## SELECTED EXCERPT

Neoconservative Connections

Hollinger International owned The Telegraph and The Spectator while Richard Perle was one of their directors. Devon Cross worked with Perle at the Defense Policy Board which he chaired at the behest of Donald Rumsfeld[3]. Devon Cross was tasked with selling the Iraq War to the British Press including Hollinger publications The Spectator and The Telegraph [4]. These lobbying efforts were paid for by the U.S. Defence Department to whom Richard Perle was an advisor [5].

## DATA LINES
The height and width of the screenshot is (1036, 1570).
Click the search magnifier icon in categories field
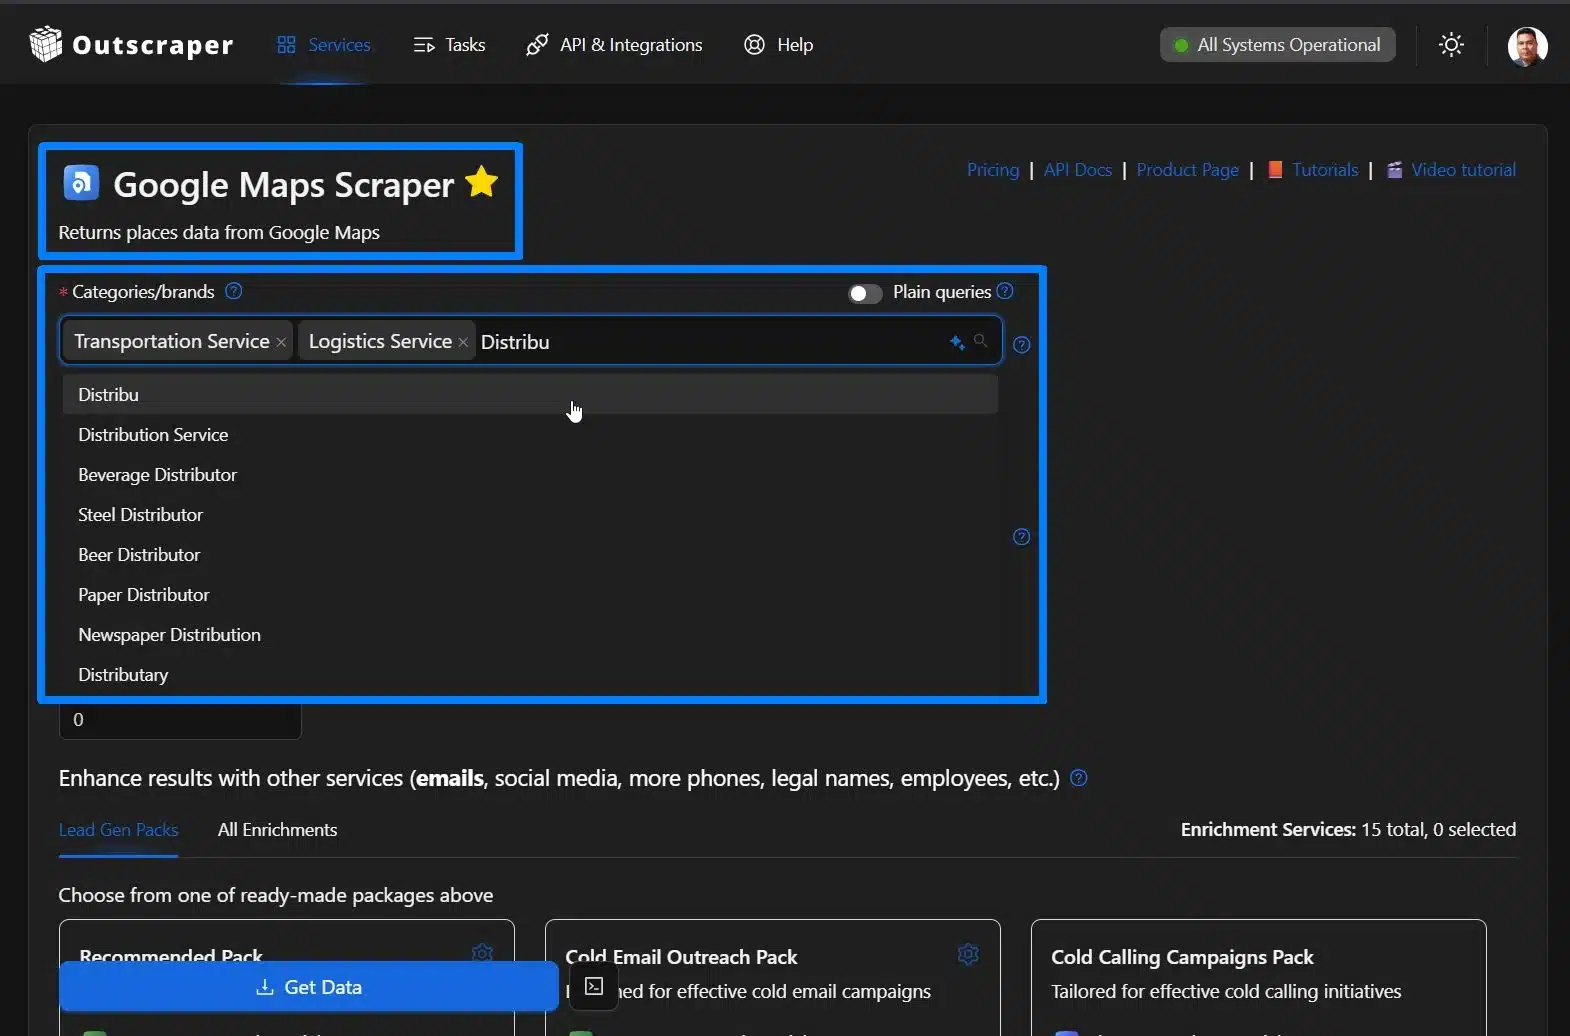pos(981,341)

## TASKS AND EXERCISES
A – According to the passage on neoconservative connections, who paid for the lobbying efforts to sell the Iraq War to the British press?
B – Carry on the passage about neoconservative connections from the point where it ends.

## RESPONSES TO THE TASKS
A – The U.S. Defence Department

B –
Hollinger Director Perle was also serving as an advisor to the Foundation for Defense of Democracies, where (FDD) journalist in residence Claudia Rosett broke the oil-for-food scandal[6]. At this time The Telegraph also accused prominent anti-war MP George Galloway of being in the pay of Saddam Hussein, profiting from the oil-for-food programme and using the Mariam Appeal for personal enrichment. Galloway successfully sued the paper for defamation and received £150,000 in damages. [7]

Conrad Black Controversy

According to a Report by the Hollinger board the company was "systematically manipulated and used by its controlling shareholders for their sole benefit". Key shareholders Conrad Black and David Radler transferred to themselves and their affiliates more than $400 million in a seven year period[8]. Black was given a six and a half year sentence for fraud and obstruction of justice for his part in the affair[9].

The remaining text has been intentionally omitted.